Нет, ничего еще не заканчивается. Если Кнут ничего не предпримет в отношении Хемминга, это сделает она сама.

– И где в данный момент находится Хемминг? – спросила она. Кнут был в усадьбе Турбранда, и Алрик приехал к ней, дабы предупредить, что завтра муж появится у нее. – Он поплывет на север вместе с Кнутом?

– Нет. Они с братом обосновались в Рочестере, наслаждаясь всеми удобствами епископского дворца. Боюсь, что для вас встреча с Хеммингом станет сомнительным удовольствием.

– Я и не ищу в этом удовольствия, уверяю тебя, – сказала она, – но благодарю тебя за то, что ты мне рассказал. Ты дал мне немало пищи для размышлений.

Сам того не ведая, Хемминг разжег между ними непримиримую кровную вражду. Она заставит его заплатить за разграбление ее земель, хотя, вероятно, и не скоро. Она должна быть терпеливой, но, когда придет ее час, удовольствие от мести благодаря долгому ожиданию окажется еще более приятным.

Две недели спустя она лежала в полутьме своей спальни, не в состоянии уснуть, и просеивала массу мыслей и впечатлений, крутившихся у нее в голове. Присутствие Кнута и команд двух его кораблей наполнило ее дом безумной суматохой, которая никак не утихала. В дневное время она практически не оставалась с мужем наедине. Турбранд встречался с людьми, приехавшими для этого из самого Линкольна, и Кнут приказал ей находиться на своей половине.

– Ваше присутствие в Холдернессе должно оставаться тайной, – сказал он ей. – Не хочу проснуться как-то поутру и обнаружить у нас перед воротами английскую армию.

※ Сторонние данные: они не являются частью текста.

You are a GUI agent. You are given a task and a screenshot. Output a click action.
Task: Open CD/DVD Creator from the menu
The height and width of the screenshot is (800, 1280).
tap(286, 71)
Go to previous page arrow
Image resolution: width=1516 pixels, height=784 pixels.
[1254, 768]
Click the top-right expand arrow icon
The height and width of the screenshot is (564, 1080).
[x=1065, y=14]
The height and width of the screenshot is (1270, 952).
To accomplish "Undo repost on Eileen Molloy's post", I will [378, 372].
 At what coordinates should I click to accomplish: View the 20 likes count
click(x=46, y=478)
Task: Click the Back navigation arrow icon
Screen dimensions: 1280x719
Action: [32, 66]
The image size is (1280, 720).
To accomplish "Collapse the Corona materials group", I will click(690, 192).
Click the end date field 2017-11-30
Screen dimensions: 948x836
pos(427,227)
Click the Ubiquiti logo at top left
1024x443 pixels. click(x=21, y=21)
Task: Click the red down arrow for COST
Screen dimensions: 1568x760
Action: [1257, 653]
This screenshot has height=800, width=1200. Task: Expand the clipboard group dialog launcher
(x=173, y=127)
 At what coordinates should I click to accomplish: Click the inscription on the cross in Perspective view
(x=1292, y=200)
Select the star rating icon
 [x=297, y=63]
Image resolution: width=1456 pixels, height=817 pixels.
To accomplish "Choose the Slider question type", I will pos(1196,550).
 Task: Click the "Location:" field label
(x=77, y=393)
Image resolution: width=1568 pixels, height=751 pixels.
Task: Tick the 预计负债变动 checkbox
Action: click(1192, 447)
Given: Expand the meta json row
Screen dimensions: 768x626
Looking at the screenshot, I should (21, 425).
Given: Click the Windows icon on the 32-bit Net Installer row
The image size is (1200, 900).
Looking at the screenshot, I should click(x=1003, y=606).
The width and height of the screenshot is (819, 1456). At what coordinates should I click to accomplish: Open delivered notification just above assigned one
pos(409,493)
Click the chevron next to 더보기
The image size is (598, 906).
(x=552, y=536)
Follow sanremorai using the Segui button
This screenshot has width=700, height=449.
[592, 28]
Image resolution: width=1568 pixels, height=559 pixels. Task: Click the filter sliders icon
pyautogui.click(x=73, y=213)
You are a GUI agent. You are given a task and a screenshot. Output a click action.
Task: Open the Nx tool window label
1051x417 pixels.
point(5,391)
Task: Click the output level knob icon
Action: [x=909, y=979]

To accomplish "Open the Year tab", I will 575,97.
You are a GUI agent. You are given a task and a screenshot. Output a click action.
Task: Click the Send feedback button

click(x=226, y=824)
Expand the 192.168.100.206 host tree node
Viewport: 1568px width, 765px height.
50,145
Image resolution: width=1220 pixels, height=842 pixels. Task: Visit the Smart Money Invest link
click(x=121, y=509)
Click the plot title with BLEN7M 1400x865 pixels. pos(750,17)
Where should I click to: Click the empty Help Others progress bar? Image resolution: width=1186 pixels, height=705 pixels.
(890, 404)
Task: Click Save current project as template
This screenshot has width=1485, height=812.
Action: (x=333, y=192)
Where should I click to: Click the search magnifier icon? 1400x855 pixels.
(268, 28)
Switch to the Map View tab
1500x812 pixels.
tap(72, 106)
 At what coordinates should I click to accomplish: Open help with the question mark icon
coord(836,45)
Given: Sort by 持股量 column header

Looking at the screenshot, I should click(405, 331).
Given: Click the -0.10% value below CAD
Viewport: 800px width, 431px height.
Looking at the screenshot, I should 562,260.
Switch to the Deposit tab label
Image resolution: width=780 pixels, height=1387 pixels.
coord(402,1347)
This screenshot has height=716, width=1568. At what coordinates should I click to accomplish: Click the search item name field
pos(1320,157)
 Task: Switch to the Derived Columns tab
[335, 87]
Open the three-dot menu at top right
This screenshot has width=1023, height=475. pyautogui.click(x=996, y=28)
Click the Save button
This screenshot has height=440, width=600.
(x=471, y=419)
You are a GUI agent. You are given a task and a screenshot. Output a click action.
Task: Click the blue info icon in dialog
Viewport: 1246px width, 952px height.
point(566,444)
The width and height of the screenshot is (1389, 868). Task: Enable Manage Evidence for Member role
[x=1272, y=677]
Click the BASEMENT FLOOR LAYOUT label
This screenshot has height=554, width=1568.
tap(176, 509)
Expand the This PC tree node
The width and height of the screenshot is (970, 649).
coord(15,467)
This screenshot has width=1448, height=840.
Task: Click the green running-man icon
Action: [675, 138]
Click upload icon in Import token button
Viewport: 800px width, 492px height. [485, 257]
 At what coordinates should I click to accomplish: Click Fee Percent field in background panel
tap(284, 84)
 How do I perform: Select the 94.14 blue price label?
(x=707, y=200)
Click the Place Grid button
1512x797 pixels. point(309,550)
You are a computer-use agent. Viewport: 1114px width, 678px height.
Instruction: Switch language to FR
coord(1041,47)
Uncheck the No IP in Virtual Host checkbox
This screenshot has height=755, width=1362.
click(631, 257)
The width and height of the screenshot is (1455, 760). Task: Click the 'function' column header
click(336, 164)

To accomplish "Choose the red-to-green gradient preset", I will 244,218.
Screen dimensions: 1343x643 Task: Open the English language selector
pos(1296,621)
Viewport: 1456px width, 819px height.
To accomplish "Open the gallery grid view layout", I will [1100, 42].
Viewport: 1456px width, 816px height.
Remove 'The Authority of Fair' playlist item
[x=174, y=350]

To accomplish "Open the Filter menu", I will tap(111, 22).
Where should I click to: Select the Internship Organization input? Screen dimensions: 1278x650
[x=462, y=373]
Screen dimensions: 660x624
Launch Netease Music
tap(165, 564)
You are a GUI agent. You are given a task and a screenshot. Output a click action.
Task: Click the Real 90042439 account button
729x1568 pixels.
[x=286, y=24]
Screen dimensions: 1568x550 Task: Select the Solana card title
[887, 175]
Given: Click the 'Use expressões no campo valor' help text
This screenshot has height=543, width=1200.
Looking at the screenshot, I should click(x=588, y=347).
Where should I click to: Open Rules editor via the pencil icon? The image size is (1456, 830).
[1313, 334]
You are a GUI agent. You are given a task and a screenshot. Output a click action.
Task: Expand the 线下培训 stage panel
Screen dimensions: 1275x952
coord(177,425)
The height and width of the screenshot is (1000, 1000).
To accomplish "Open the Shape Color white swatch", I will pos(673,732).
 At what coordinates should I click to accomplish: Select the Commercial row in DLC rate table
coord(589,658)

– Армия короля за последнее время не добилась никаких успехов, – напомнила она ему, – да и Уэссекс очень далеко. – К тому же, как она надеялась, Этельред считает ее мертвой.

– Однако Нортумбрия слишком близко, – возразил он, – а Ухтред только обрадуется поводу разграбить Холдернесс. Он похож на медведя в спячке, которого было бы неразумно будить. Кроме того, как вам известно, он старинный враг Турбранда.

Поэтому, хоть ей и не хотелось, она оставалась на своей половине, вдалеке от тайных совещаний, проходивших в главной зале. Однако по ночам – а ночи эти были долгими и сладостными – Кнут принадлежал только ей.

Она повернулась набок, чтобы посмотреть на него. Лицо его казалось бледным в тусклых отблесках пламени очага. Он тоже не спал, лежал на спине, глядя куда-то на стропила крыши, и не обращал на нее внимания.

Она очень не любила, когда мужчина – кто бы это ни был – не обращает на нее внимания.

Сев, она стянула меховую накидку, лежавшую в ногах кровати, и, накинув ее на себя, поднялась с постели. Как она и рассчитывала, ее уход привлек его внимание.

– Что вы делаете? – спросил он.

– Наливаю нам немного вина. Что-то тревожит вас, но, даже если вы со мной этим не поделитесь, вино хотя бы поможет нам уснуть.

Она наполнила две чаши из кувшина, который приготовила с вечера; он до сих пор оставался нетронутым, потому что до этого они отвлеклись на любовные игры в постели. Они были и так пьяны друг другом без всякого вина, потому что это была их последняя ночь вместе. Утром он снова уплывал на юг, в Рочестер, к своему флоту.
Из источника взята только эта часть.